▶ [Exercise prompt] Please report each line of the data below that contains "agent".

Collected data

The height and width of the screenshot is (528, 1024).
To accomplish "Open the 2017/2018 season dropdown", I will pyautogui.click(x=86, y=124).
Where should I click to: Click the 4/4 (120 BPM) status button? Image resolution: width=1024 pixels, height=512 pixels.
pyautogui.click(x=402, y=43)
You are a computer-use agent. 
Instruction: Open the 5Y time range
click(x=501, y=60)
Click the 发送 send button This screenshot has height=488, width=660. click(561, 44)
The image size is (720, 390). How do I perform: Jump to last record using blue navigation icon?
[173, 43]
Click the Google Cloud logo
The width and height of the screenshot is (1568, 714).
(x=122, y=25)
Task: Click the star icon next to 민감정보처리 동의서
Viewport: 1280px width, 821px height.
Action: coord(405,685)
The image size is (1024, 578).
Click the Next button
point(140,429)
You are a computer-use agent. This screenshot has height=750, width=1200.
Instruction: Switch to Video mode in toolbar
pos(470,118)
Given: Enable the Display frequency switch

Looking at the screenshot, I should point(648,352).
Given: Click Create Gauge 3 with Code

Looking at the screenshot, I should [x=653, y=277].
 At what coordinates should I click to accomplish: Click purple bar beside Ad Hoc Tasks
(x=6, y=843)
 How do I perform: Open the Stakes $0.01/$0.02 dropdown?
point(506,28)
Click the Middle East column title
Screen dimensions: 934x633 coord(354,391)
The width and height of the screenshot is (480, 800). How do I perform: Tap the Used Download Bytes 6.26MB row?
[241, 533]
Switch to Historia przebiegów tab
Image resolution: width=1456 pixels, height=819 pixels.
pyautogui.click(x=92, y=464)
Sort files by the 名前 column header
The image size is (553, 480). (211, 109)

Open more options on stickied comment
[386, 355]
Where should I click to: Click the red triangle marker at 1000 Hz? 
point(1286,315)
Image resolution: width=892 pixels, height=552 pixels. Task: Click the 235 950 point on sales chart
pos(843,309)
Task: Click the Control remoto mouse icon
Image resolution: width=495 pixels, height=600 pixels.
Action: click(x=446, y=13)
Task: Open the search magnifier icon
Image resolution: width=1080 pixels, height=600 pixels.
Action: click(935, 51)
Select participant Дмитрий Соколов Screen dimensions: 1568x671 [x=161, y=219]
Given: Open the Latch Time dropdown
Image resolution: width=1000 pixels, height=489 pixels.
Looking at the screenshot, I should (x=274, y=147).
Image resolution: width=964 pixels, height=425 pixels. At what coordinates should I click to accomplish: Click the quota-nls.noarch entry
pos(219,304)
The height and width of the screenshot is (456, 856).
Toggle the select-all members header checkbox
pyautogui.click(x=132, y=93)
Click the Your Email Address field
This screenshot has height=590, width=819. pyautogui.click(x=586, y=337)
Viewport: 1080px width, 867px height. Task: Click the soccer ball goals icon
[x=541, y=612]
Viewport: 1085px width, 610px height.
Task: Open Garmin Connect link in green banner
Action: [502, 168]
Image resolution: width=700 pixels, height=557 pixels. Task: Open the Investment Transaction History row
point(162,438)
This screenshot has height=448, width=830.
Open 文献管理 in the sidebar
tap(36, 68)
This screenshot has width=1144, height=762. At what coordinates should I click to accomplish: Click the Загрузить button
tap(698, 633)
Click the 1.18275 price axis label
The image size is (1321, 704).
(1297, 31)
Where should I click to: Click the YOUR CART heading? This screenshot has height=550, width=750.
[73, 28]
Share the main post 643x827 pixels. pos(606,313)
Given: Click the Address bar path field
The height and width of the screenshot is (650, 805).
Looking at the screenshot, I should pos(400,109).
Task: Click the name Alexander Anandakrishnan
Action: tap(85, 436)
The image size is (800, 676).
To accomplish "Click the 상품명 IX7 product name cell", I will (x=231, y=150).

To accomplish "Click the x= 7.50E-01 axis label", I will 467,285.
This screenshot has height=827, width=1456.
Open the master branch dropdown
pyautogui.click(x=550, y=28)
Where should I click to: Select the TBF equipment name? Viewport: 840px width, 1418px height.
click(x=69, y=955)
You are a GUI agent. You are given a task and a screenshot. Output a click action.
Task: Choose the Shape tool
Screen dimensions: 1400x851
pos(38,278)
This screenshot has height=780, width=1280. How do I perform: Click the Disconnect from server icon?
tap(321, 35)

▶ [Task solution]
You are a computer-use agent. 
You are a computer-use agent. This screenshot has height=750, width=1200.
You are a GUI agent. You are given a task and a screenshot. Output a click action.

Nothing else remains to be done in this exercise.